#### [Saved data entries]
________________________________________
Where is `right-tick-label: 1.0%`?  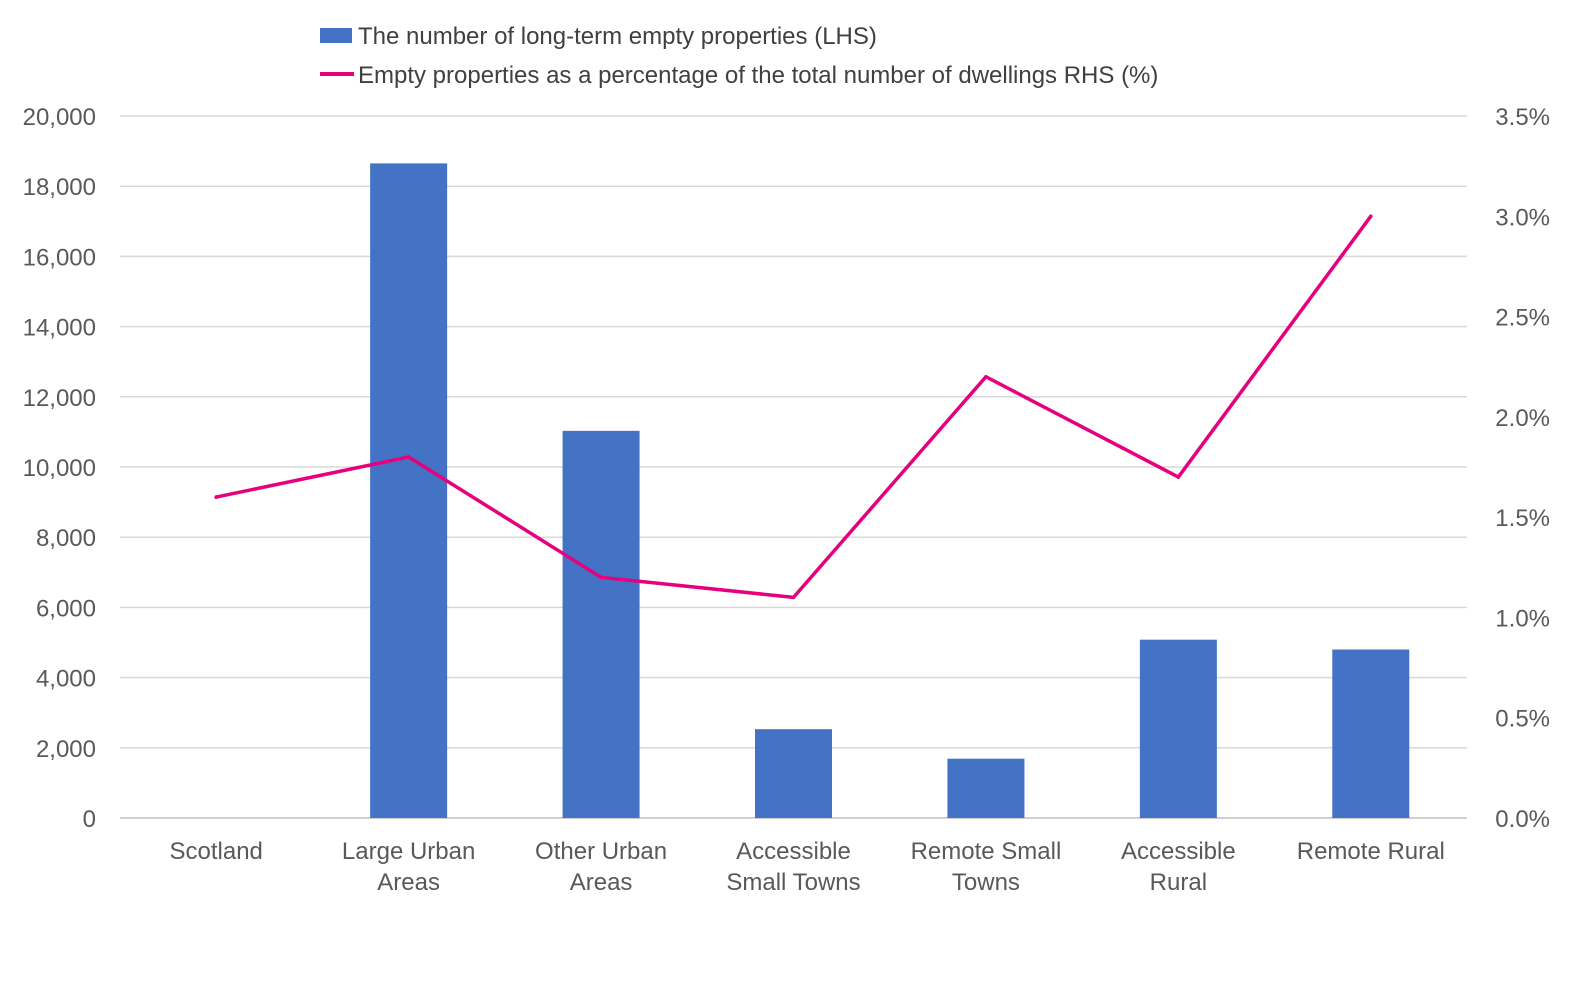 right-tick-label: 1.0% is located at coordinates (1522, 618).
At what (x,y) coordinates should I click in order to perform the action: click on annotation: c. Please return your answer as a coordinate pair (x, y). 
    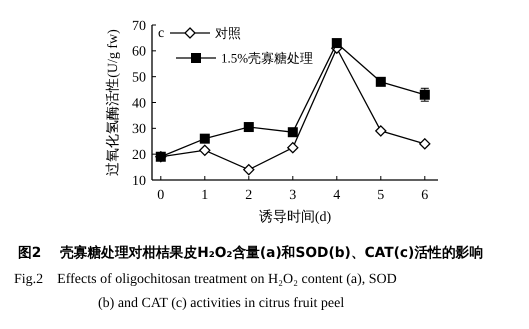
    Looking at the image, I should click on (161, 34).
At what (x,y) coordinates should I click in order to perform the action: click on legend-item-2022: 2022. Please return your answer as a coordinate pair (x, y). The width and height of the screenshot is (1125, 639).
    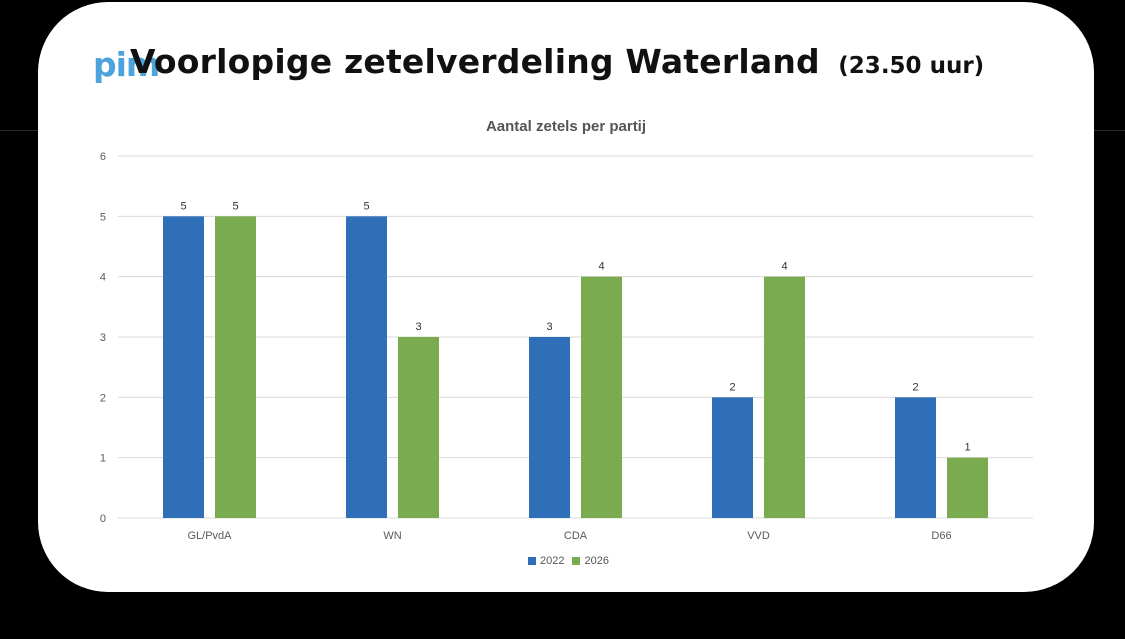
    Looking at the image, I should click on (546, 561).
________________________________________
#### [Directive]
Identify each line in the entries above that contains the word "answer", and copy those lines out in full.

#### [Result for this task]
At what (x,y) coordinates should I click in order to perform the action: click on annotation: c. Please return your answer as a coordinate pair (x, y). 
At what (x,y) coordinates should I click in order to perform the action: click on legend-item-2022: 2022. Please return your answer as a coordinate pair (x, y). The width and height of the screenshot is (1125, 639).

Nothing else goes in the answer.